Material shown -
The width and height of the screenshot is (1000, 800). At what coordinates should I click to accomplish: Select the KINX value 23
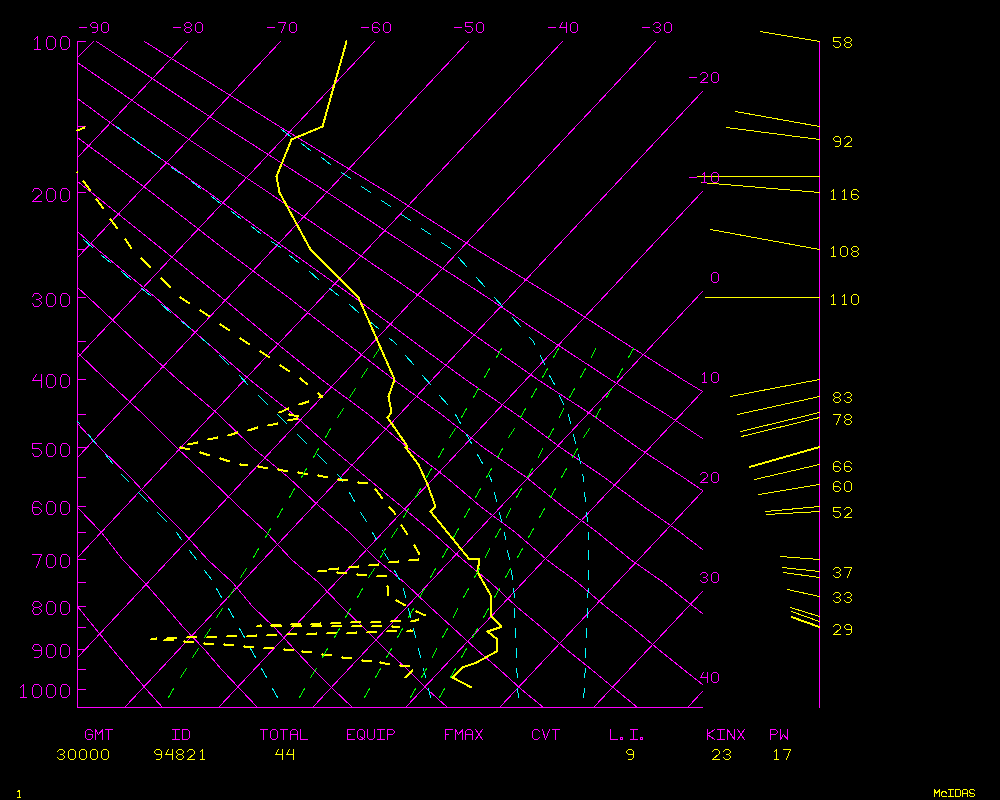pos(721,755)
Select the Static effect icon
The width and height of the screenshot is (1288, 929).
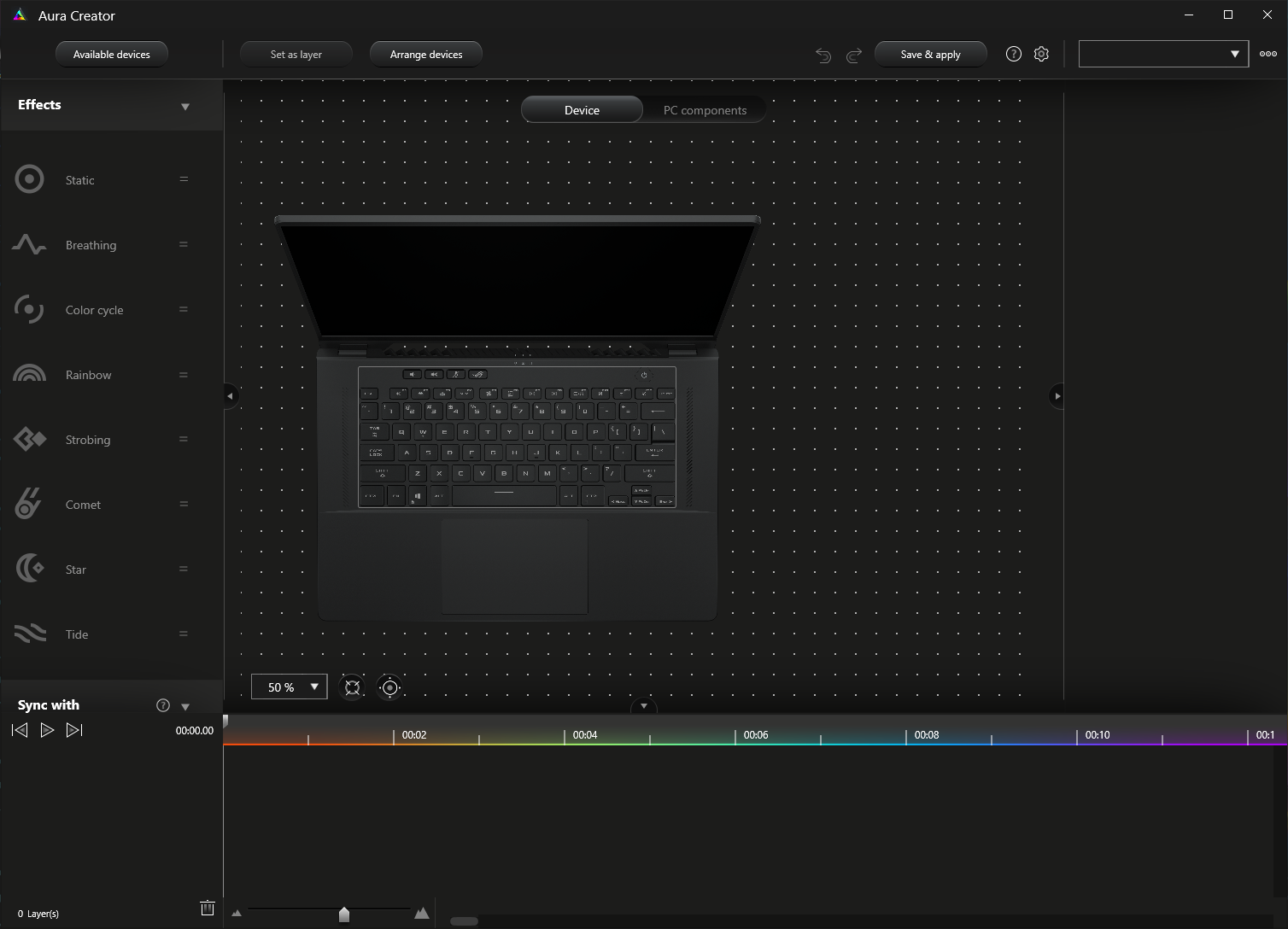point(30,179)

What is expected -
Output, exactly, all the records above; include no pictures.

Problem solution -
The width and height of the screenshot is (1000, 800). At what coordinates should I click to accomplish: Select the KINX value 23
pos(721,755)
Select the Static effect icon
The width and height of the screenshot is (1288, 929).
point(30,179)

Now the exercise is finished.